▶ Task
What the task requires is each entry, restated exactly.

▶ Provided information
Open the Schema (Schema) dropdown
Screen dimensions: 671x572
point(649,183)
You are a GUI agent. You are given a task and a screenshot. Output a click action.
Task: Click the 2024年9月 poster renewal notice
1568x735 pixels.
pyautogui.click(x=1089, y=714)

▶ Exercise solution
Open the Schema (Schema) dropdown
Screen dimensions: 671x572
point(649,183)
You are a GUI agent. You are given a task and a screenshot. Output a click action.
Task: Click the 2024年9月 poster renewal notice
1568x735 pixels.
pyautogui.click(x=1089, y=714)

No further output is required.